_Exercise requirements_.
• 1. In the forum thread about loading global memory, what GPU did the poster run the test on?
• 2. From the forum thread about loading global memory, retype the passage between "Tested on A100." and "load1(const float *__restrict__ src, float *__restrict__ dst)", inclusive.

What is the best way to load global memory?

Hi,
I think load1 is the best way to load global memory to achieve the highest bandwidth, but I see code like load4 somewhere and it’s 2~3% faster than load1, why?
Tested on A100.

#include <cstdio>

#include <ctime>

constexpr int n = 1 << 30;

constexpr int BLOCK = 1024;

constexpr int B = 4;

__global__ void load1(const float *__restrict__ src, float *__restrict__ dst)

{

    const int X = threadIdx.x;

    const int st = blockIdx.x * (n / BLOCK);

    float sum = 0;

#pragma runroll

    for (int i = 0; i < n / BLOCK; i += 32)

    {

        sum += src[st + i + X];

    }

    dst[blockIdx.x * 32 + X] = sum;

}

__global__ void load4(const float *__restrict__ src, float *__restrict__ dst)

{

    const int X = threadIdx.x;

    const int st = blockIdx.x * (n / BLOCK);

    float sum = 0;

#pragma unroll

    for (int i = 0; i < n / BLOCK; i += B * 32)

    {

#pragma unroll

        for (int j = 0; j < B; j++)

        {

            sum += src[st + i + X * B + j];

        }

    }

    dst[blockIdx.x * 32 + X] = sum;

}

int main()

{

    float *a, *b;

    cudaMalloc(&a, n * sizeof(float));

    cudaMalloc(&b, BLOCK * 32);

    for (int i = 0; i < 10; i++)

    {

        clock_t st, en;

        cudaMemset(a, 0, n * sizeof(float));

        cudaDeviceSynchronize();

        st = clock();

        load1<<<BLOCK, 32>>>(a, b);

        cudaDeviceSynchronize();

        en = clock();

        clock_t t1 = en - st;

        cudaMemset(a, 0, n * sizeof(float));

        cudaDeviceSynchronize();

        st = clock();

        load4<<<BLOCK, 32>>>(a, b);

        cudaDeviceSynchronize();

        en = clock();

        clock_t t4 = en - st;

        printf("%ld %ld %lf\n", t1, t4, t1 * 1.0 / t4);

    }

    cudaFree(a);

    cudaFree(b);

}

please don’t post code as pictures

Sry, changed.

_Data_.
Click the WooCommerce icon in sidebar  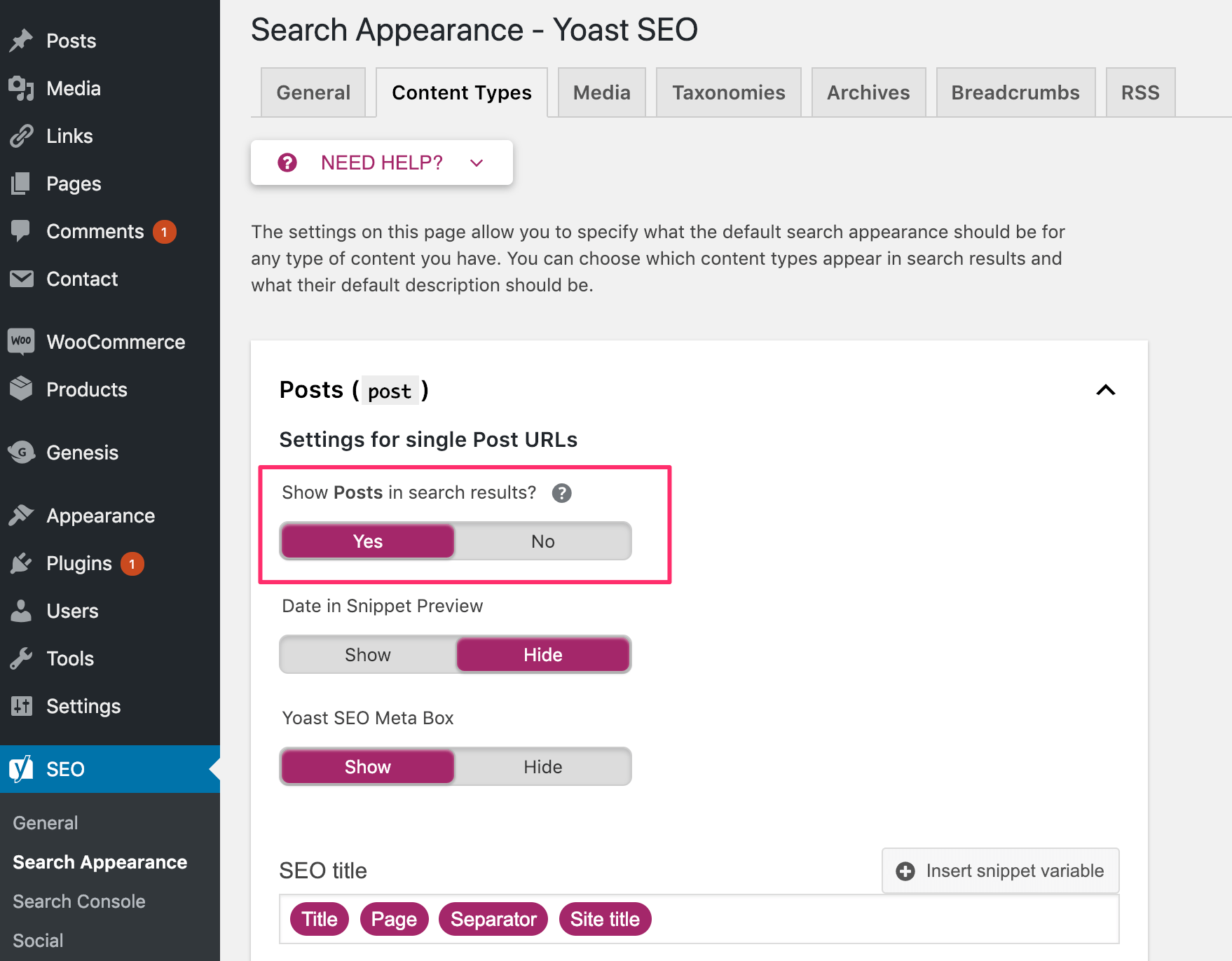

_Answers to the exercises_.
• 1. An A100.

• 2.
Tested on A100.

#include <cstdio>

#include <ctime>

constexpr int n = 1 << 30;

constexpr int BLOCK = 1024;

constexpr int B = 4;

__global__ void load1(const float *__restrict__ src, float *__restrict__ dst)